__Work item__: Check each line of the records below and collect those holding "Given".
─── Excerpted data
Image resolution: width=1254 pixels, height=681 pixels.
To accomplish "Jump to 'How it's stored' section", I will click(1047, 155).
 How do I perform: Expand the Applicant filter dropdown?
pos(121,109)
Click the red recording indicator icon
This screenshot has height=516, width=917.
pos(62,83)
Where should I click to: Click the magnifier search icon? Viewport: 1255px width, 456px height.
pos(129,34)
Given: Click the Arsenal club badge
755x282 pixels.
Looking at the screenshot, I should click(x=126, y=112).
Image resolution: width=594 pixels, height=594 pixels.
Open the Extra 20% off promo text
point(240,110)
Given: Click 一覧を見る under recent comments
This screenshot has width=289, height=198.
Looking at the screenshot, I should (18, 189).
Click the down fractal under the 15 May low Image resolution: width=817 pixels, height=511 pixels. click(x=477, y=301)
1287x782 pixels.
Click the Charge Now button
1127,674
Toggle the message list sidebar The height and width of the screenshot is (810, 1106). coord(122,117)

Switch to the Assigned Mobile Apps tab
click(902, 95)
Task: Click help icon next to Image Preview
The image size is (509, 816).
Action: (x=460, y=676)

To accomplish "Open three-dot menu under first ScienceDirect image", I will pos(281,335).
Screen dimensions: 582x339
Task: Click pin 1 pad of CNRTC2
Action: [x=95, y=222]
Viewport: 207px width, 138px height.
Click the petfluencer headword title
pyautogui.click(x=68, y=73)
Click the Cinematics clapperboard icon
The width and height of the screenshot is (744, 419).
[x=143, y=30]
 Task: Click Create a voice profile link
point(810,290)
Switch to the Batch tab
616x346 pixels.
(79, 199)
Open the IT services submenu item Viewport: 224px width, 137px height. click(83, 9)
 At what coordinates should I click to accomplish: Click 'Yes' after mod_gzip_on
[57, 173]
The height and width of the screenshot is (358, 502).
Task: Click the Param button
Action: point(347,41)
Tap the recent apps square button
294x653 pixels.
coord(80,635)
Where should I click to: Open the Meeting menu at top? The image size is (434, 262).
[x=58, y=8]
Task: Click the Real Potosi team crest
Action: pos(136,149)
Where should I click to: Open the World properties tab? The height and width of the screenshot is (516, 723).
──────
__Output of the task__:
Given: Click the Arsenal club badge
Given: Click 一覧を見る under recent comments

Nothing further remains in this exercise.